Ma perché Farina è scappato? «Ho sofferto molto in questo periodo — dice ancora ai suoi tifosi — E ora la cosa più bella per me è vedere sorridere i ragazzi, quello che mi hanno dato in questi giorni è la cosa più bella, sono spensierati, pensano soltanto a giocare a calcio. Questo mi rende felice e li ringrazio per questo». In realtà, è giusto dirlo, qualcuno in Italia lo aveva cercato. L’associazione dei calciatori lo voleva come rappresentante dei rappresentanti. Damiano Tommasi è suo amico, «ma Simone — dice — ha scelto così». Anche il presidente della Lega di B, Andrea
Abodi, ha lavorato perché lui rimanesse. L’Ascoli lo voleva come calciatore, tanti club erano in fila per accoglierlo come dirigente. Ma lui tentennava, poi è arrivata la Fifa a parlargli dell’Inghilterra. È volato subito, «è un sogno per un calciatore», un sogno strano perché i tassisti con i gagliardetti non ti conoscono, i bambini nei negozi di Constitution Hill al tuo nome
fanno la faccia interrogativa
e persino
gli emigranti italiani che organizzano feste e partite di calcetto si meravigliano (e rammaricano) un po’ di non averti mai visto. «Gli abbiamo anche scritto su Facebook, ma niente» dice Gianpaolo Currò, uno dei ragazzi italiani di Birmingham. In compenso qui al Villa Park anche le segretarie ti chiamano per nome e ti vogliono bene tutti. «Sono felice. So di avere dietro di me l’Interpol, la Fifa e l’Aston Villa. Questo mi riempie di orgoglio». Però?
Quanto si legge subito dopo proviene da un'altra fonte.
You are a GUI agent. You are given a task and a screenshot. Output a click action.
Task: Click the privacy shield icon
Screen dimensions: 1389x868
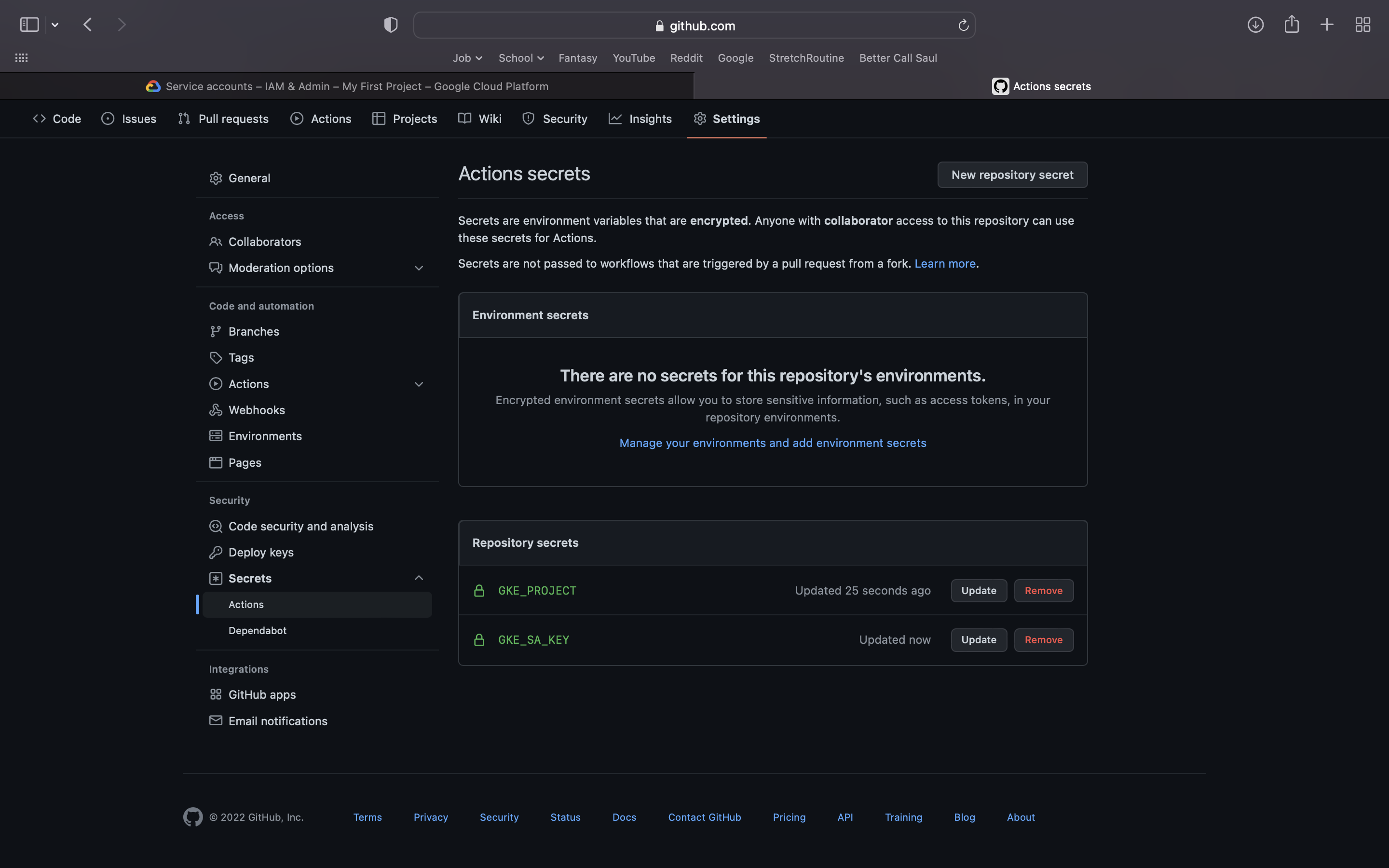coord(391,25)
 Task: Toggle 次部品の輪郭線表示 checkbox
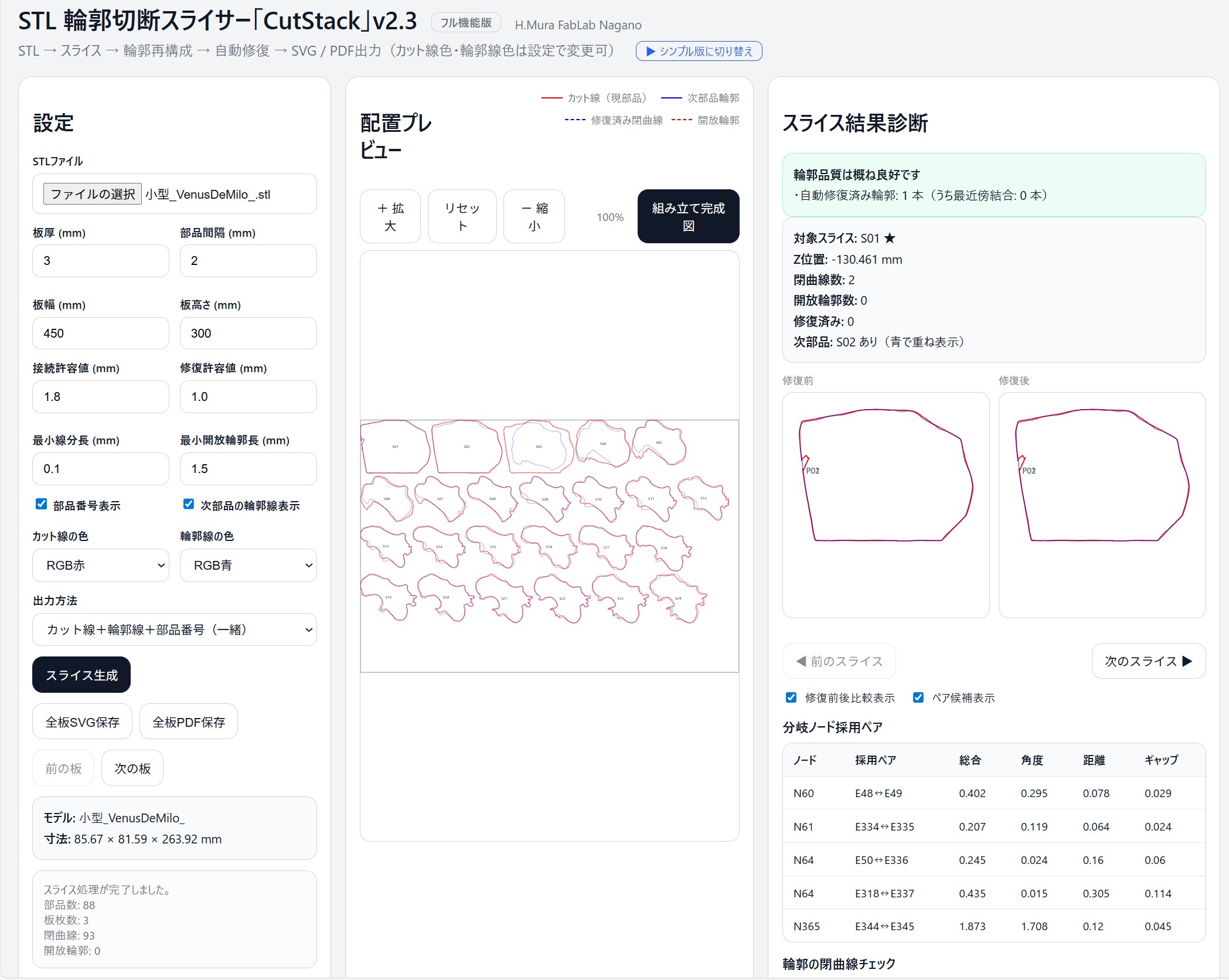coord(189,504)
Paura è una parola che Simone Farina pronuncia a fatica. Ma è come se gliela si legga in faccia. Fa paura essere un rivoluzionario inconsapevole. Un giorno, mentre sei un terzino così così del Gubbio, un giorno viene un vecchio amico che avevi conosciuto ai tempi della Roma, si presenta con una Porsche bianca e ti chiede di vendere una partita della tua squadra. Tu dici no grazie, ne parli con la società, decidi di dirlo alla Federcalcio,
come è normale farlo, anche perché le regole prevedono così. Poi scopri che però quello con la Porsche era amico di mafiosi slavi, aveva contatti con gente con il cognome da camorristi o amici della banda della Magliana e quello che tu hai raccontato viene prima tenuto in un cassetto e poi quando un magistrato, quasi per caso, lo riceve sulla scrivania viene giù tutto. Scopri che tutto è cominciato da te. Perché sei l’unico a pensarla così: tu solo hai parlato. Gli altri sono sempre stati zitti. In fondo lo sanno tutti, in serie A e in nazionale, a fine stagione ci sono partite «meglio due feriti che un morto». A fine stagione capita di baciare le scatole di scarpe con i soldi di una combine e l’anno dopo sei a giocare nelle squadre importanti di A. Capita di finire in galera e due mesi dopo esultare sotto la curva dei tuoi tifosi, osannato. All’improvviso, dopo aver denunciato quello con la Porsche bianca, scopri di essere un marziano. E allora la pioggia di Birmingham non è poi così male. Almeno l’estate si sta freschi.